Records from a dataset:
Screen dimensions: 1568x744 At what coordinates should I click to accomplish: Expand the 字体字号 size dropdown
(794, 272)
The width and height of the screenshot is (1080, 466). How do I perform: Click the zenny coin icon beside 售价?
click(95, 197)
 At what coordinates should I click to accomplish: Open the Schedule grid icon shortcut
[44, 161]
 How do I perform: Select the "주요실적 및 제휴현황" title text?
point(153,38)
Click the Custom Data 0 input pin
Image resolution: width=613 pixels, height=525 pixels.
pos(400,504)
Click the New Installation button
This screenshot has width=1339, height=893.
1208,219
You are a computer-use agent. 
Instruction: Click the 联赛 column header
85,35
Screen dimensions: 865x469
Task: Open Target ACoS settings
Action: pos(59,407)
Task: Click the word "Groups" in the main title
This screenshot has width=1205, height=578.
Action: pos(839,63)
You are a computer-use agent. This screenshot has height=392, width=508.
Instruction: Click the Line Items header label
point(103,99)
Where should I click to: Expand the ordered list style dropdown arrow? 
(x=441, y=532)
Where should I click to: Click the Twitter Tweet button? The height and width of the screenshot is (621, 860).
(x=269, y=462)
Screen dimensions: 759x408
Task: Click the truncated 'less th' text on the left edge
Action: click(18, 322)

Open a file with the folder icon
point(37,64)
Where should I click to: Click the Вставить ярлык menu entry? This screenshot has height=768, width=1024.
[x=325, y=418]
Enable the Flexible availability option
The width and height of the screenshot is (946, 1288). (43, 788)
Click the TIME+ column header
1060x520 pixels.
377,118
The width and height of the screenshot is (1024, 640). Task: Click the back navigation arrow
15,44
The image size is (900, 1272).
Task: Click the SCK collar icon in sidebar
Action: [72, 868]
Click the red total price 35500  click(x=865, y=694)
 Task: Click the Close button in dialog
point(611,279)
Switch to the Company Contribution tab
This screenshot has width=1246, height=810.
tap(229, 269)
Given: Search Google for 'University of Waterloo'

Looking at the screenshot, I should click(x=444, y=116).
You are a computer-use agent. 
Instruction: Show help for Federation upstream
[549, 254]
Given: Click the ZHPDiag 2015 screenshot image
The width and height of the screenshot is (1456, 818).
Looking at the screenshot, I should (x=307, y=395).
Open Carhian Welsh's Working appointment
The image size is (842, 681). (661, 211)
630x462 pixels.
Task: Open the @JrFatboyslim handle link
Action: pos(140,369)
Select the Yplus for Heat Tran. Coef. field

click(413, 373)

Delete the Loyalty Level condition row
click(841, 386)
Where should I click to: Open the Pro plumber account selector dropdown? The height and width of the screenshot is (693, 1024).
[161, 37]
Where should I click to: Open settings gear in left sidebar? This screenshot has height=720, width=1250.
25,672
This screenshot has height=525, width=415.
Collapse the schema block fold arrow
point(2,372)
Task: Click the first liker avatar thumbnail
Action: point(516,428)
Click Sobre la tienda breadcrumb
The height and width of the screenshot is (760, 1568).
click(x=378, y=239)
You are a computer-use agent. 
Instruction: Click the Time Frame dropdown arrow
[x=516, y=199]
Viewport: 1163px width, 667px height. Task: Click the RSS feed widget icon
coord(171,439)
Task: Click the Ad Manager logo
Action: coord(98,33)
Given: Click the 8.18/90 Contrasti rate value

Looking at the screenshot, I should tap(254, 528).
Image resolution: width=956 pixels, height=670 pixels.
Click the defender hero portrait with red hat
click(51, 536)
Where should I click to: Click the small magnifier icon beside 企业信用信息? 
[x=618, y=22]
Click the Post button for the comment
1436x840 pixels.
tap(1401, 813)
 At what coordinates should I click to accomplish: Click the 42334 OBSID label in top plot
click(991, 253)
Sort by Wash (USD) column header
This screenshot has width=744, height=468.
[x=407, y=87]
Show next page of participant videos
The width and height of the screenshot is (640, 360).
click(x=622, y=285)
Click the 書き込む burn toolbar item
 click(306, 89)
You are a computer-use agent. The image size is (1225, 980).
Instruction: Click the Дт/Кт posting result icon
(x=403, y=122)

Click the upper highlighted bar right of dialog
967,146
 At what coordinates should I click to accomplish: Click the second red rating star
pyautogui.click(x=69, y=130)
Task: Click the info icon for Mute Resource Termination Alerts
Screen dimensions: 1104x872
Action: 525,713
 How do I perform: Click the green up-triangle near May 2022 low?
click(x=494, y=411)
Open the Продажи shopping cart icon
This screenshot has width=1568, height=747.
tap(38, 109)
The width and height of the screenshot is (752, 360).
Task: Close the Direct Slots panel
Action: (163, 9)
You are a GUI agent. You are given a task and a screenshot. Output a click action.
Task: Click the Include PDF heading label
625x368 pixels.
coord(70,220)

### What you should do:
Output the entries exactly. Leave nothing out.

### Exercise output:
Screen dimensions: 1568x744 At what coordinates should I click to accomplish: Expand the 字体字号 size dropdown
(794, 272)
The width and height of the screenshot is (1080, 466). How do I perform: Click the zenny coin icon beside 售价?
click(95, 197)
 At what coordinates should I click to accomplish: Open the Schedule grid icon shortcut
[44, 161]
 How do I perform: Select the "주요실적 및 제휴현황" title text?
point(153,38)
Click the Custom Data 0 input pin
Image resolution: width=613 pixels, height=525 pixels.
pos(400,504)
Click the New Installation button
This screenshot has width=1339, height=893.
1208,219
You are a computer-use agent. 
Instruction: Click the 联赛 column header
85,35
Screen dimensions: 865x469
Task: Open Target ACoS settings
Action: pos(59,407)
Task: Click the word "Groups" in the main title
This screenshot has width=1205, height=578.
Action: pos(839,63)
You are a computer-use agent. This screenshot has height=392, width=508.
Instruction: Click the Line Items header label
point(103,99)
Where should I click to: Expand the ordered list style dropdown arrow? 
(x=441, y=532)
Where should I click to: Click the Twitter Tweet button? The height and width of the screenshot is (621, 860).
(x=269, y=462)
Screen dimensions: 759x408
Task: Click the truncated 'less th' text on the left edge
Action: click(18, 322)

Open a file with the folder icon
point(37,64)
Where should I click to: Click the Вставить ярлык menu entry? This screenshot has height=768, width=1024.
[x=325, y=418]
Enable the Flexible availability option
The width and height of the screenshot is (946, 1288). (43, 788)
Click the TIME+ column header
1060x520 pixels.
377,118
The width and height of the screenshot is (1024, 640). Task: Click the back navigation arrow
15,44
The image size is (900, 1272).
Task: Click the SCK collar icon in sidebar
Action: [72, 868]
Click the red total price 35500  click(x=865, y=694)
 Task: Click the Close button in dialog
point(611,279)
Switch to the Company Contribution tab
This screenshot has width=1246, height=810.
tap(229, 269)
Given: Search Google for 'University of Waterloo'

Looking at the screenshot, I should click(x=444, y=116).
You are a computer-use agent. 
Instruction: Show help for Federation upstream
[549, 254]
Given: Click the ZHPDiag 2015 screenshot image
The width and height of the screenshot is (1456, 818).
Looking at the screenshot, I should (x=307, y=395).
Open Carhian Welsh's Working appointment
The image size is (842, 681). (661, 211)
630x462 pixels.
Task: Open the @JrFatboyslim handle link
Action: pos(140,369)
Select the Yplus for Heat Tran. Coef. field

click(413, 373)

Delete the Loyalty Level condition row
click(841, 386)
Where should I click to: Open the Pro plumber account selector dropdown? The height and width of the screenshot is (693, 1024).
[161, 37]
Where should I click to: Open settings gear in left sidebar? This screenshot has height=720, width=1250.
25,672
This screenshot has height=525, width=415.
Collapse the schema block fold arrow
point(2,372)
Task: Click the first liker avatar thumbnail
Action: point(516,428)
Click Sobre la tienda breadcrumb
The height and width of the screenshot is (760, 1568).
click(x=378, y=239)
You are a computer-use agent. 
Instruction: Click the Time Frame dropdown arrow
[x=516, y=199]
Viewport: 1163px width, 667px height. Task: Click the RSS feed widget icon
coord(171,439)
Task: Click the Ad Manager logo
Action: coord(98,33)
Given: Click the 8.18/90 Contrasti rate value

Looking at the screenshot, I should tap(254, 528).
Image resolution: width=956 pixels, height=670 pixels.
Click the defender hero portrait with red hat
click(51, 536)
Where should I click to: Click the small magnifier icon beside 企业信用信息? 
[x=618, y=22]
Click the Post button for the comment
1436x840 pixels.
tap(1401, 813)
 At what coordinates should I click to accomplish: Click the 42334 OBSID label in top plot
click(991, 253)
Sort by Wash (USD) column header
This screenshot has width=744, height=468.
[x=407, y=87]
Show next page of participant videos
The width and height of the screenshot is (640, 360).
click(x=622, y=285)
Click the 書き込む burn toolbar item
 click(306, 89)
You are a computer-use agent. The image size is (1225, 980).
Instruction: Click the Дт/Кт posting result icon
(x=403, y=122)

Click the upper highlighted bar right of dialog
967,146
 At what coordinates should I click to accomplish: Click the second red rating star
pyautogui.click(x=69, y=130)
Task: Click the info icon for Mute Resource Termination Alerts
Screen dimensions: 1104x872
Action: 525,713
 How do I perform: Click the green up-triangle near May 2022 low?
click(x=494, y=411)
Open the Продажи shopping cart icon
This screenshot has width=1568, height=747.
tap(38, 109)
The width and height of the screenshot is (752, 360).
Task: Close the Direct Slots panel
Action: (163, 9)
You are a GUI agent. You are given a task and a screenshot. Output a click action.
Task: Click the Include PDF heading label
625x368 pixels.
coord(70,220)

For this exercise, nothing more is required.